Сержант растерянно оглянулся, а я как дерну за винтовку – она и оказалась у меня в руках.
– Ну, – говорю, – кто кого пристрелит?
Сержант бросился на колени и стал просить. Я повернулся и пошел.
Конечно, он бы и потом мог со мной расправиться. Послать куда-нибудь на смерть или просто в бою сзади застрелить. Мне потом рассказали, что его самого именно так и застрелили.
Или еще был случай: завалило меня при взрыве стеной здания. Я бросился в окоп, а стена меня и накрыла. И контузило при этом. Очнулся и сначала подумал, что уже умер. А потом стал обследовать пространство вокруг себя. Если б испугался, силы бы пропали – там мне и остаться. Но все-таки я понимал, что живой и что надо как-то выбираться из-под завала, потому и искал всякие щели, чтобы их расширить. Засветился слабенький свет, я в том месте и стал усиленно раскапывать. Копал руками, долго копал, в сплошной темноте времени не разберешь. Может, несколько часов, может, больше. И вылез. А мой взвод, оказывается, уже назад из боя возвращается. Чуть меня за дезертира не приняли и прямо тут, перед строем и не расстреляли. Политрук рвет из кобуры пистолет, а у него на руке висит лейтенант, не дает стрелять. А я стою, улыбаюсь и моргаю – ничего не слышу. Поняли они, что я контуженый, я показал руками, как меня завалило, откуда я вылез, ну и не расстреляли.
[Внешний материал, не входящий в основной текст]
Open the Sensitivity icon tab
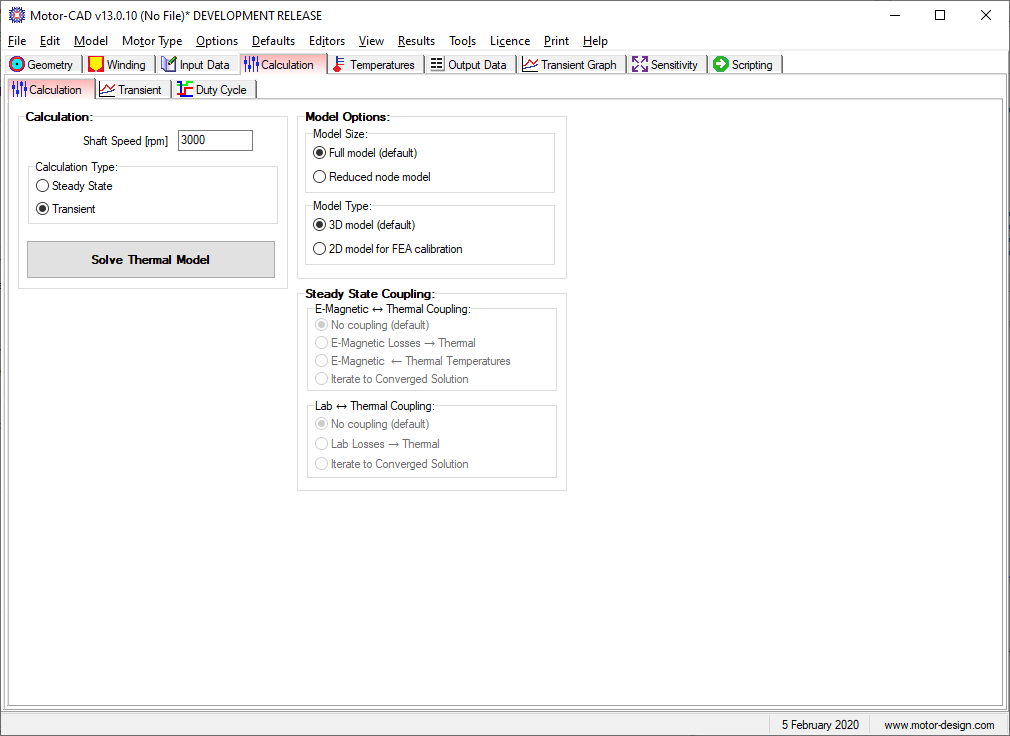Image resolution: width=1010 pixels, height=736 pixels. [x=640, y=64]
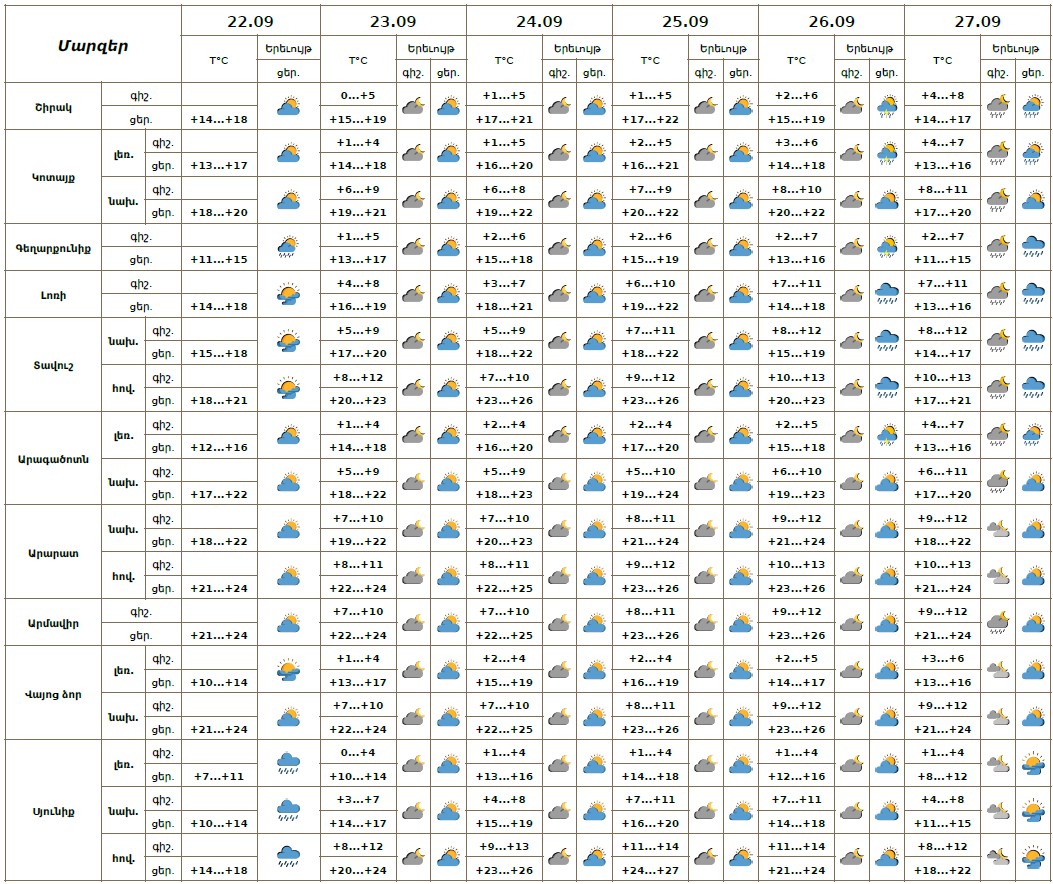
Task: Click Գեղարքունիք daytime icon for 27.09
Action: tap(1033, 247)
Это я вспоминаю лишь некоторые случаи – первое, что приходит в голову, и даже сам удивляюсь, что страха такого, как говорили у нас на фронте, парализующего, у меня никогда не было. Не думаю, что это находчивость или смекалка, а как будто кто-то внутри меня быстро думал, что делать. И испугаться я при этом просто не успевал.
Может, это воспиталось, когда в первый год войны работал в шахте. Ползешь по забою, высота которого шестьдесят сантиметров, в темноте, только горит керосиновая лампа, долбишь каменный уголь. И так всю смену, двенадцать часов. Надолбишь корыто, которое тащишь за собой, возвращаешься, и дальше. Бояться, по-моему, я там разучился. Но помню, что одна мысль меня очень удивляла: что Бог обязательно есть. А тогда как раз сильная агитация везде была, и в школах, и на каждом шагу – просто, без всяких особенных хитростей повторяли, не переставая: Бога нет. А я ползу и думаю, как же нет, если я даже вот здесь, под землей, о нем думаю.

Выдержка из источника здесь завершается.